Metadata-Version: 2.4
Name: repairjson
Version: 0.1.2
Classifier: License :: OSI Approved :: MIT License
Classifier: Programming Language :: Rust
Classifier: Programming Language :: Python :: 3
Classifier: Programming Language :: Python :: Implementation :: CPython
Classifier: Programming Language :: Python :: Implementation :: PyPy
Classifier: Topic :: Software Development :: Libraries :: Python Modules
License-File: LICENSE
Summary: Rust-backed repair of malformed JSON for LLM-style outputs
Keywords: json,repair,llm,rust,pyo3
Home-Page: https://github.com/kyle-mirich/repairjson
Author: Kyle Mirich
Requires-Python: >=3.8
Description-Content-Type: text/markdown; charset=UTF-8; variant=GFM
Project-URL: Documentation, https://github.com/kyle-mirich/repairjson#readme
Project-URL: Homepage, https://github.com/kyle-mirich/repairjson
Project-URL: Issues, https://github.com/kyle-mirich/repairjson/issues
Project-URL: Repository, https://github.com/kyle-mirich/repairjson

# repairjson

Blazing-fast JSON repair for messy LLM output.

`repairjson` is a Rust-powered drop-in repair layer for malformed JSON in Python.

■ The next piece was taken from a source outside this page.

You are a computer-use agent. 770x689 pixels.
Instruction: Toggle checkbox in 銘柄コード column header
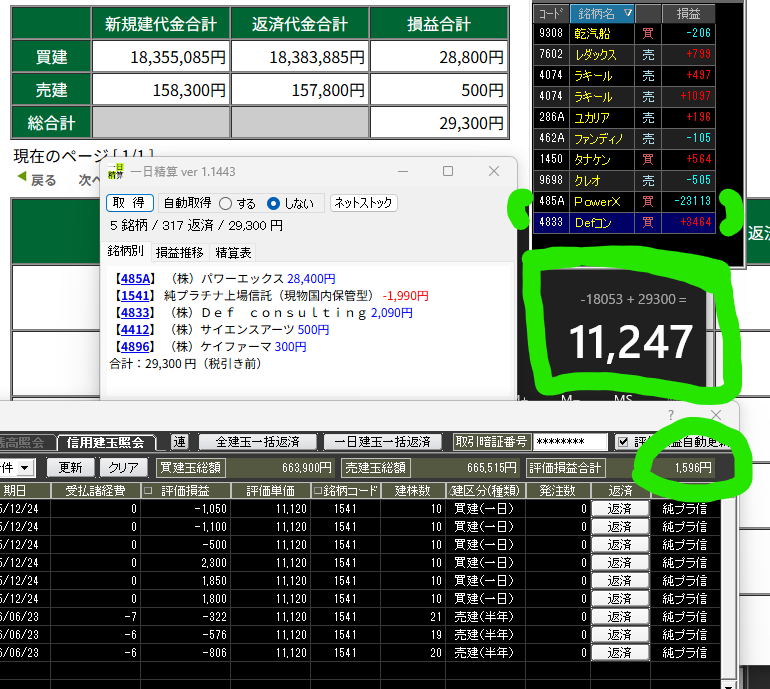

It is built for the reality of modern LLM pipelines: broken commas, single quotes, unquoted keys, truncated payloads, Markdown fences, and half-finished responses that still need to get through production systems.

If `json.loads()` is too strict and Python-side repair is too slow, this is the fast path.

## Why repairjson

- Rust core with a single-pass repair engine
- designed for malformed LLM-style JSON, not just clean parser input
- published PyPI wheels
- benchmarked at roughly `~200x` average speedup versus Python `json_repair` on the current 20 MB malformed corpus suite

## What It Repairs

- single-pass byte-oriented repair
- support for single-quoted strings
- support for Python literals like `True`, `False`, and `None`
- repair of unquoted object keys
- repair of missing commas and trailing commas
- auto-closing of truncated objects and arrays
- stripping of leading and trailing Markdown code fences
- skipping chatty preambles to recover the first JSON object or array payload

## Install

```bash
uv add repairjson
```

For a plain virtual environment:

```bash
uv venv
VIRTUAL_ENV=.venv uv pip install --python .venv/bin/python repairjson
```

## Fast Example

```bash
uv run --with repairjson python -c "import repairjson; print(repairjson.repair(\"{user: 'alice', active: True, tags: ['x', 'y',],}\"))"
```

Output:

```json
{"user":"alice","active":true,"tags":["x","y"]}
```

## Usage

```python
import repairjson

fixed = repairjson.repair("{user: 'alice', active: True, tags: ['x', 'y',],}")
print(fixed)
# {"user":"alice","active":true,"tags":["x","y"]}

obj = repairjson.loads("{user: 'alice', active: True, tags: ['x', 'y',],}")
print(obj)
# {'user': 'alice', 'active': True, 'tags': ['x', 'y']}
```

## Performance

Current benchmark suite: six synthetic 20 MB malformed-JSON datasets modeled after LLM-style output patterns.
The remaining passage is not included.